又一年的冬天,我豆豆小牛三人靠在半山腰歇脚,点着烟有一搭没一搭地聊着,没有主题没有目的,一如眼底被群山环抱毫无生气的小镇。小牛说我这一辈子就要定性了,抽烟喝酒、阿谀拍马,永远是这个封闭的小镇里一个默默无闻的小公务员,一丝不苟地为人民服务。听了这话我有点伤感,就仿佛费尽心血做完一个Project到头来我写的代码却永远在线程之外从来不曾被执行过。正想着如何不失逼格地安慰一下小牛也欺骗一下自己,一个爬山的老太太经过,老太太估计以前也是个人民教师,一见我们三个叼着烟就开始批评现在的年轻人十几岁就开始抽烟,荼毒自己的身体,一时间义愤填膺捶胸顿足,搞得我生怕她滚下山去。

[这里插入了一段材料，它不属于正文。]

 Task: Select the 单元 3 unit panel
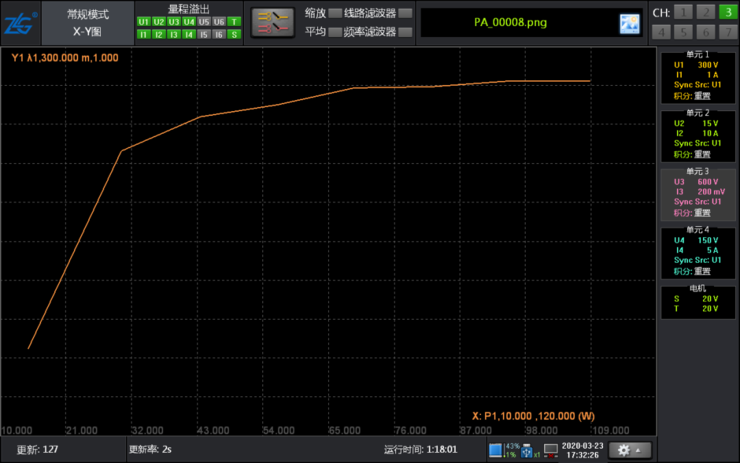(698, 194)
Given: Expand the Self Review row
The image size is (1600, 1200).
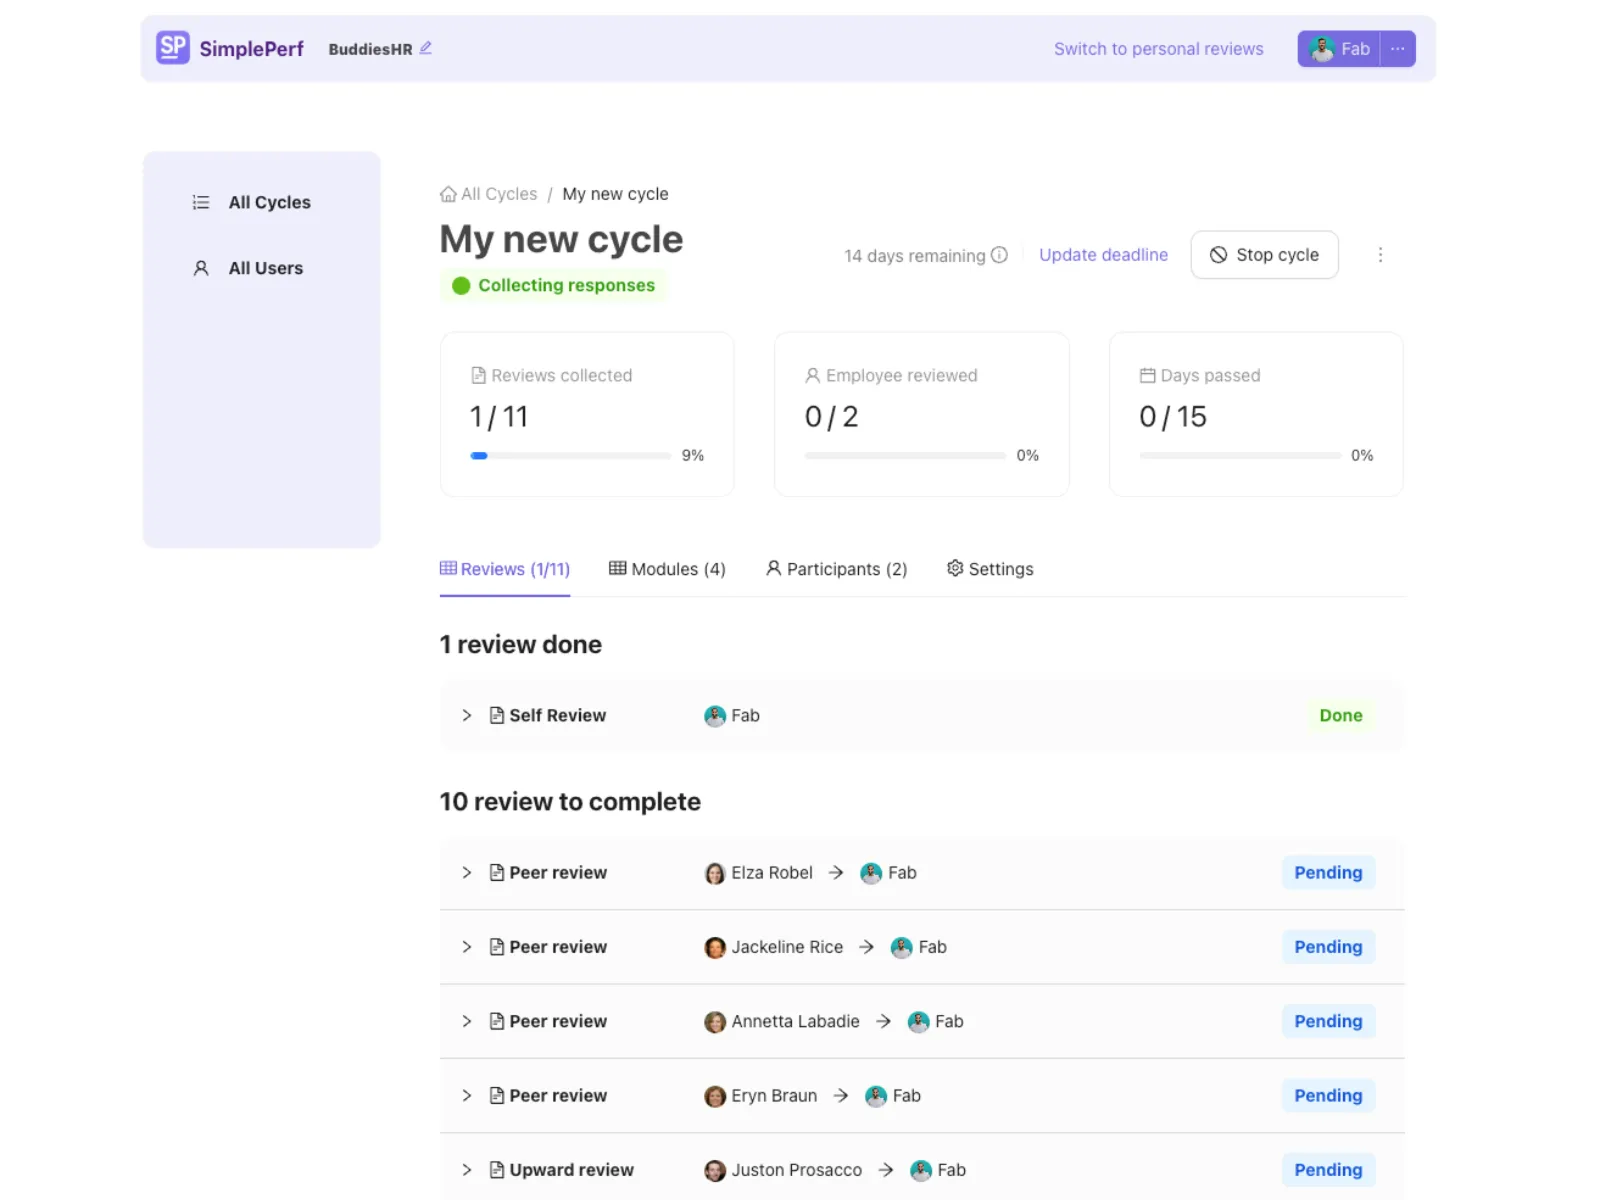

小牛又抽了一口,回答到:“所以我们现在来爬山锻炼身体了嘛。”老太太听完欣慰的笑了,边往上走边说:“那就好!那就好!”小牛转过头来,挂着一脸真诚的笑容又补上一句:“就是为了以后可以……继!续!抽!烟!”差点儿把老太太气的跳下山去。我们望着老太太的背影,哈哈大笑,小牛在夕阳的橙色的包裹下,看起来比其他人都要更高兴一些,仿佛与脚下这座城池一生的恩怨一笔勾销,握手言和了。

不经意间,我记下了那时小牛的笑容,完全不愿意想象作为公务员的他将会在短短几年之内变得势利、臃肿与我完全不认识的女人结婚生子,默默工作终其一生。现在想起来,觉得不能重逢也不能再现,相遇总在不经意见。我却能忽然地忘掉现实的操蛋,世界的不公,似乎一切恰如昨日喝下的劣质白酒还在脑海中拍打着浪花,觉得这一切没有想象的那么糟。

小牛还是”韩国人“的那一年,在潮湿松软的南部小镇,对这个世界各怀鬼胎的我们,各奔天涯。希望几十年后几经聚散,当年的笑容仍在绽放。